## Written request
Print every item below verbatim, keeping each line unchanged.

## Dataset
-=-=-=-=-

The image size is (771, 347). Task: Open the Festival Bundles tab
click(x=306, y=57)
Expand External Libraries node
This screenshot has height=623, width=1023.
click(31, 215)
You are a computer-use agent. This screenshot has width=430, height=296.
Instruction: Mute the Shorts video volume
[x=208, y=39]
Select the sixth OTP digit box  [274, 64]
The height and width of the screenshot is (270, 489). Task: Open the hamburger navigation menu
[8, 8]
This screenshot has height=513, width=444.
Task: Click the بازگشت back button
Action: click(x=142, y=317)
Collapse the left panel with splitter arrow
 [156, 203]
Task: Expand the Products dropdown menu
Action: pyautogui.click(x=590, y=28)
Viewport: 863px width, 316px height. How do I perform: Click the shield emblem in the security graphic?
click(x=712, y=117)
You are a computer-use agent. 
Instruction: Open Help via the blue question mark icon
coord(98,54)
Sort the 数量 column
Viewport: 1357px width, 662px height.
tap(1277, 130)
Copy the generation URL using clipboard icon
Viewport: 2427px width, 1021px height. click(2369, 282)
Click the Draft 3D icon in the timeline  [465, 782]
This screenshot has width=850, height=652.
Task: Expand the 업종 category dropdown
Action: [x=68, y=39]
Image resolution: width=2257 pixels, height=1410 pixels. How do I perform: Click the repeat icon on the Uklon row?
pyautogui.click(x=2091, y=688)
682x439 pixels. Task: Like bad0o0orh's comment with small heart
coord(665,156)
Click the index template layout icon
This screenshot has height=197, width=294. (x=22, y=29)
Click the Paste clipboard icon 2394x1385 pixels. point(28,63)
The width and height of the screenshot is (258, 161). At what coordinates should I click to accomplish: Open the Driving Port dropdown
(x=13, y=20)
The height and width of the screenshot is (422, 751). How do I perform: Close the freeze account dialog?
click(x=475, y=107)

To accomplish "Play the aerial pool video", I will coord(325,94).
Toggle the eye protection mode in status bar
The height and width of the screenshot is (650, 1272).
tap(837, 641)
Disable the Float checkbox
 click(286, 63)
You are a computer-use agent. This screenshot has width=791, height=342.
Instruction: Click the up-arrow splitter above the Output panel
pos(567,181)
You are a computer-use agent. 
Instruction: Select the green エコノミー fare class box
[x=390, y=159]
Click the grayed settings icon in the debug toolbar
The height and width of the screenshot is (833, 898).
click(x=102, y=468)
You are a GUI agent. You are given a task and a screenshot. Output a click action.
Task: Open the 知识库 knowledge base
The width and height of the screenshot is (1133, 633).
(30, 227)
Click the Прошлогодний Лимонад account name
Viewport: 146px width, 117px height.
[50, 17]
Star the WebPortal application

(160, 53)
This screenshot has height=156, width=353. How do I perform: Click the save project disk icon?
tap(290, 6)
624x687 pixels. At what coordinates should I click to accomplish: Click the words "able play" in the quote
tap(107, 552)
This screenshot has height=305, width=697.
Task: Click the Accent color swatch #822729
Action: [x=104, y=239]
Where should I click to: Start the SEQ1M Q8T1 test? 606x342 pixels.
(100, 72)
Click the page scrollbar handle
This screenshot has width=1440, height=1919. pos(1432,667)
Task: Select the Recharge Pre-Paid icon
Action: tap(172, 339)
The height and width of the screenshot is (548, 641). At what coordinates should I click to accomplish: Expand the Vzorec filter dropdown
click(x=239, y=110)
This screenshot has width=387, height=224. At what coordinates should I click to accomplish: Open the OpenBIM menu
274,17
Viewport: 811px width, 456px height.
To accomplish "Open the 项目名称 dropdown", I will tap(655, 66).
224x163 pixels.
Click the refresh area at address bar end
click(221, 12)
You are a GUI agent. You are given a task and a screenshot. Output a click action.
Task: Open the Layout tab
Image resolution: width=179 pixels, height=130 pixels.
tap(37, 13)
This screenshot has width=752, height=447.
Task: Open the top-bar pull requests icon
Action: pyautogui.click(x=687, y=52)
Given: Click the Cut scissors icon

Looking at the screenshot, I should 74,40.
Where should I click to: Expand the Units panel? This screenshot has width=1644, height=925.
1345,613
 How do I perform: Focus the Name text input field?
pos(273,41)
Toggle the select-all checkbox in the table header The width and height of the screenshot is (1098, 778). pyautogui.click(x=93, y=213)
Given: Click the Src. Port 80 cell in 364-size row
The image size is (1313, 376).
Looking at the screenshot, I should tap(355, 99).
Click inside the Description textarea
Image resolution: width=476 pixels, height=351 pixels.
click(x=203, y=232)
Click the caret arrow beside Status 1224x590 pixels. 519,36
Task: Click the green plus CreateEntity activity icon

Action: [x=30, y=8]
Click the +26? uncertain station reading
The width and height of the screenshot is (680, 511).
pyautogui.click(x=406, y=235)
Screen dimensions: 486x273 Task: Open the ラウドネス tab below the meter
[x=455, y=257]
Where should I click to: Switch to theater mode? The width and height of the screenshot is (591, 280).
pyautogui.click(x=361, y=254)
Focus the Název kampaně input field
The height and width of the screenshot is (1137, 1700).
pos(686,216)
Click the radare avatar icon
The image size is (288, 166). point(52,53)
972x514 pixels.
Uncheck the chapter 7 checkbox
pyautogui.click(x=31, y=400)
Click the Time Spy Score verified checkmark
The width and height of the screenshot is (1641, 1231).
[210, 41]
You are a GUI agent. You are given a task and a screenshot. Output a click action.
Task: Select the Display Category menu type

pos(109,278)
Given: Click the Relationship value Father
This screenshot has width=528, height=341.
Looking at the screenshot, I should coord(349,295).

-=-=-=-=-

## Result of this exercise
The image size is (771, 347). Task: Open the Festival Bundles tab
click(x=306, y=57)
Expand External Libraries node
This screenshot has height=623, width=1023.
click(31, 215)
You are a computer-use agent. This screenshot has width=430, height=296.
Instruction: Mute the Shorts video volume
[x=208, y=39]
Select the sixth OTP digit box  [274, 64]
The height and width of the screenshot is (270, 489). Task: Open the hamburger navigation menu
[8, 8]
This screenshot has height=513, width=444.
Task: Click the بازگشت back button
Action: click(x=142, y=317)
Collapse the left panel with splitter arrow
 [156, 203]
Task: Expand the Products dropdown menu
Action: pyautogui.click(x=590, y=28)
Viewport: 863px width, 316px height. How do I perform: Click the shield emblem in the security graphic?
click(x=712, y=117)
You are a computer-use agent. 
Instruction: Open Help via the blue question mark icon
coord(98,54)
Sort the 数量 column
Viewport: 1357px width, 662px height.
tap(1277, 130)
Copy the generation URL using clipboard icon
Viewport: 2427px width, 1021px height. click(2369, 282)
Click the Draft 3D icon in the timeline  [465, 782]
This screenshot has width=850, height=652.
Task: Expand the 업종 category dropdown
Action: [x=68, y=39]
Image resolution: width=2257 pixels, height=1410 pixels. How do I perform: Click the repeat icon on the Uklon row?
pyautogui.click(x=2091, y=688)
682x439 pixels. Task: Like bad0o0orh's comment with small heart
coord(665,156)
Click the index template layout icon
This screenshot has height=197, width=294. (x=22, y=29)
Click the Paste clipboard icon 2394x1385 pixels. point(28,63)
The width and height of the screenshot is (258, 161). At what coordinates should I click to accomplish: Open the Driving Port dropdown
(x=13, y=20)
The height and width of the screenshot is (422, 751). How do I perform: Close the freeze account dialog?
click(x=475, y=107)

To accomplish "Play the aerial pool video", I will coord(325,94).
Toggle the eye protection mode in status bar
The height and width of the screenshot is (650, 1272).
tap(837, 641)
Disable the Float checkbox
 click(286, 63)
You are a computer-use agent. This screenshot has width=791, height=342.
Instruction: Click the up-arrow splitter above the Output panel
pos(567,181)
You are a computer-use agent. 
Instruction: Select the green エコノミー fare class box
[x=390, y=159]
Click the grayed settings icon in the debug toolbar
The height and width of the screenshot is (833, 898).
click(x=102, y=468)
You are a GUI agent. You are given a task and a screenshot. Output a click action.
Task: Open the 知识库 knowledge base
The width and height of the screenshot is (1133, 633).
(30, 227)
Click the Прошлогодний Лимонад account name
Viewport: 146px width, 117px height.
[50, 17]
Star the WebPortal application

(160, 53)
This screenshot has height=156, width=353. How do I perform: Click the save project disk icon?
tap(290, 6)
624x687 pixels. At what coordinates should I click to accomplish: Click the words "able play" in the quote
tap(107, 552)
This screenshot has height=305, width=697.
Task: Click the Accent color swatch #822729
Action: [x=104, y=239]
Where should I click to: Start the SEQ1M Q8T1 test? 606x342 pixels.
(100, 72)
Click the page scrollbar handle
This screenshot has width=1440, height=1919. pos(1432,667)
Task: Select the Recharge Pre-Paid icon
Action: tap(172, 339)
The height and width of the screenshot is (548, 641). At what coordinates should I click to accomplish: Expand the Vzorec filter dropdown
click(x=239, y=110)
This screenshot has width=387, height=224. At what coordinates should I click to accomplish: Open the OpenBIM menu
274,17
Viewport: 811px width, 456px height.
To accomplish "Open the 项目名称 dropdown", I will tap(655, 66).
224x163 pixels.
Click the refresh area at address bar end
click(221, 12)
You are a GUI agent. You are given a task and a screenshot. Output a click action.
Task: Open the Layout tab
Image resolution: width=179 pixels, height=130 pixels.
tap(37, 13)
This screenshot has width=752, height=447.
Task: Open the top-bar pull requests icon
Action: pyautogui.click(x=687, y=52)
Given: Click the Cut scissors icon

Looking at the screenshot, I should 74,40.
Where should I click to: Expand the Units panel? This screenshot has width=1644, height=925.
1345,613
 How do I perform: Focus the Name text input field?
pos(273,41)
Toggle the select-all checkbox in the table header The width and height of the screenshot is (1098, 778). pyautogui.click(x=93, y=213)
Given: Click the Src. Port 80 cell in 364-size row
The image size is (1313, 376).
Looking at the screenshot, I should tap(355, 99).
Click inside the Description textarea
Image resolution: width=476 pixels, height=351 pixels.
click(x=203, y=232)
Click the caret arrow beside Status 1224x590 pixels. 519,36
Task: Click the green plus CreateEntity activity icon

Action: [x=30, y=8]
Click the +26? uncertain station reading
The width and height of the screenshot is (680, 511).
pyautogui.click(x=406, y=235)
Screen dimensions: 486x273 Task: Open the ラウドネス tab below the meter
[x=455, y=257]
Where should I click to: Switch to theater mode? The width and height of the screenshot is (591, 280).
pyautogui.click(x=361, y=254)
Focus the Název kampaně input field
The height and width of the screenshot is (1137, 1700).
pos(686,216)
Click the radare avatar icon
The image size is (288, 166). point(52,53)
972x514 pixels.
Uncheck the chapter 7 checkbox
pyautogui.click(x=31, y=400)
Click the Time Spy Score verified checkmark
The width and height of the screenshot is (1641, 1231).
[210, 41]
You are a GUI agent. You are given a task and a screenshot. Output a click action.
Task: Select the Display Category menu type

pos(109,278)
Given: Click the Relationship value Father
This screenshot has width=528, height=341.
Looking at the screenshot, I should coord(349,295).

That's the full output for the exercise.